Cape Cod and the Islands... Home away from home. :thumbsup: nd


----------



## rudykizuty (Aug 16, 2007)

tjd241 said:


> Cape Cod and the Islands... Home away from home. :thumbsup: nd


My wife and I go up to The Rock every September. Any chance we might run into you there?


----------



## tjd241 (Jan 25, 2004)

*Ya never know....*

September is a great time of year up there... October too. Quiet for the most part... all the better restaurants and grog spots are all still open, as well as the shopping mecca's for the little lady. We "try" to get away up there two or thee times per year. 3-4 day long weekends.

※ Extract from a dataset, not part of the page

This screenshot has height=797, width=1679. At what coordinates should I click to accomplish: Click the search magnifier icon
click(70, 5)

We have a nephew entering his 3rd year at Mass Maritime (Bourne, MA) in pursuit of his certifications to pilot steam and motor vessels of unlimited tonnage. Everything from Shrimp'n Boats to Love Boats. We usually take him out and over-feed him on our way through. Our stomping grounds are Chatham to P-Town and all points in-between. Usually lodge in Orleans. We always have plans on the back burner to get up there somehow. Ever find slot cars up there?... I've tried, but all thrift shops and such places never have a trace. Closest was a hobby store in Eastham that carries some AW cars. nd


----------



## AfxToo (Aug 29, 2003)

> Cape Cod and the Islands... Home away from home.


I'm a little slow. I should have picked up on the theme. If you had called it the Lobsta Pound or Quahog Cuisine I'd have picked up on it quicker.

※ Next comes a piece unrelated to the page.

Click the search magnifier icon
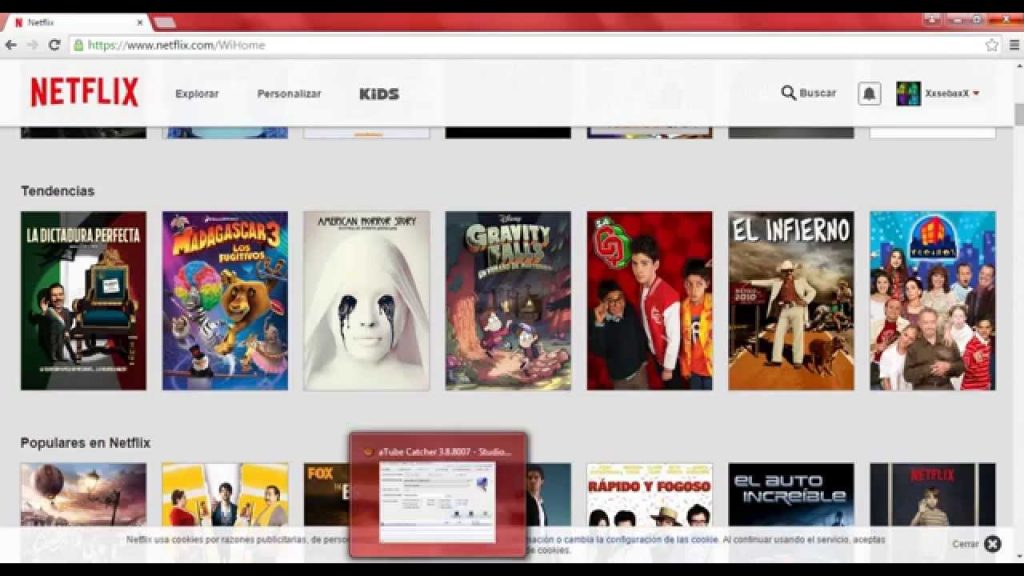 click(x=788, y=93)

I haven't been to the Cape in too many years, but I'm putting it on the docket this year for sure. The smell of salt air, the feel of the cool ocean breeze on your face, and the feeling of warm sand sifting between your toes. If that doesn't rejuvenate your soul, nothing will.


----------



## rudykizuty (Aug 16, 2007)

We've only been to Nantucket and Hyannis. A roast beef sandwich washed down with a Sammy at the Atlantic Cafe is the traditional arrival munch once we're on The Rock. My step-daughter's been working the bar the last few years at Capt. Toby's Chowder House, so you can usually bet on finding us there as well. They've got 5 big screens all mounted side by side behind the bar. Great place to be at the end of the baseball season with all of the games for the pennant race going on all at once. 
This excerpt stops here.